Being “tamed” can be defined as making one less powerful or easier to control. As women, we spend our entire lives either forcing ourselves to live inside the cage which traps and suspends our possibilities and power, or we spend our entire life living outside of that cage to receive criticism and judgement for being “too bold, too direct, too wild, too daring, too much.” When we live outside of the cage, we often question whether or not what we’re doing is “normal,” and we often times might want to gravitate back towards that cage where it was extremely miserable and boring, but a little safer and a little more certain.

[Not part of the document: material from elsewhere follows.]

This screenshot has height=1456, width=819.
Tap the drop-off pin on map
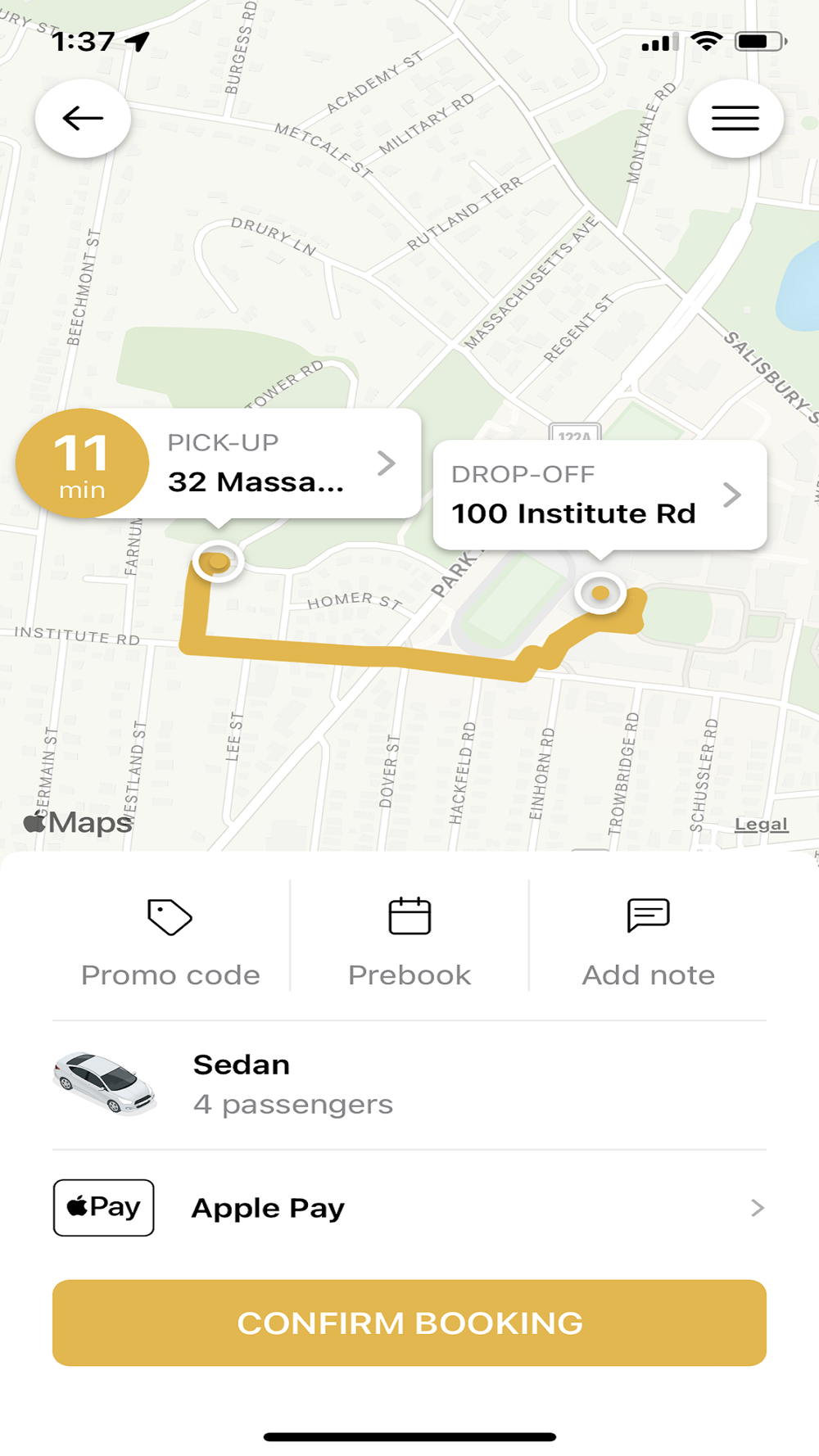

I’ve always been a pretty strong and bold woman from an outsider’s perspective, although I do have my insecurities (trust me). Needless to say, being “untamed” does not come without fear and questioning, and I am far from reaching a true state of wild. I am authentic and genuine, and yet the little voices in the back of my head always question whether or not I’m “womanly” enough or rather whether or not I’m “tame” enough. Similar to my seven year old swimsuit story, there have been several other instances in which society has “tamed” me and I have let them. I will name a few:

1)    Being told that I couldn’t try out for flag football in 6th grade because it was a “boy’s sport”
2)    Being told that I couldn’t cut my hair short because it wasn’t a “girl’s hairstyle”
3)    Having sex with men after telling them “no” because it was just easier to succumb than to persist and hold firm a boundary
4)    Making myself consistently puke after every.single.meal for a solid year in college because I wanted to silence the physical and emotional hunger, yet didn’t want to experience the repercussions of eating “bad” food
5)    Being told I’m not girly enough because I prefer kicking a soccer ball to painting my nails
6)    Being asked if I’m a lesbian because I can cuss just as loud and shoot the shit just as well as the guys in the military
7)    Being told I was too sexual, yet not sexual enough, and shutting out the voice that encouraged the exploration of my sexuality

Those are just to name a few times society has “tamed” me. I am not sure that being “untamed” is a constant state, but rather a fluid one we are all working on and fighting to reach one day. A journey in which we listen to our inner voice and follow it so we can be true to ourselves and become the very best version of that true self. Some of us will never flirt with the idea of leaving our cage because we are too comfortable with what we know or too scared of the unknown. Others of us will leave the cage to return after a short period of time because we let the critics and skeptics take away our voice and power; the wild was fun for a while but the predators within the wild were just a little too much to handle. And a rare few of us, yet I wish it was all, will leave the cage, release our claws, run with our hair in the wind, our backs to the cage to never return, and to face the scary, overwhelming jungle where we were born to be. All of us were born to be cheetahs; let's be goddamn cheetahs.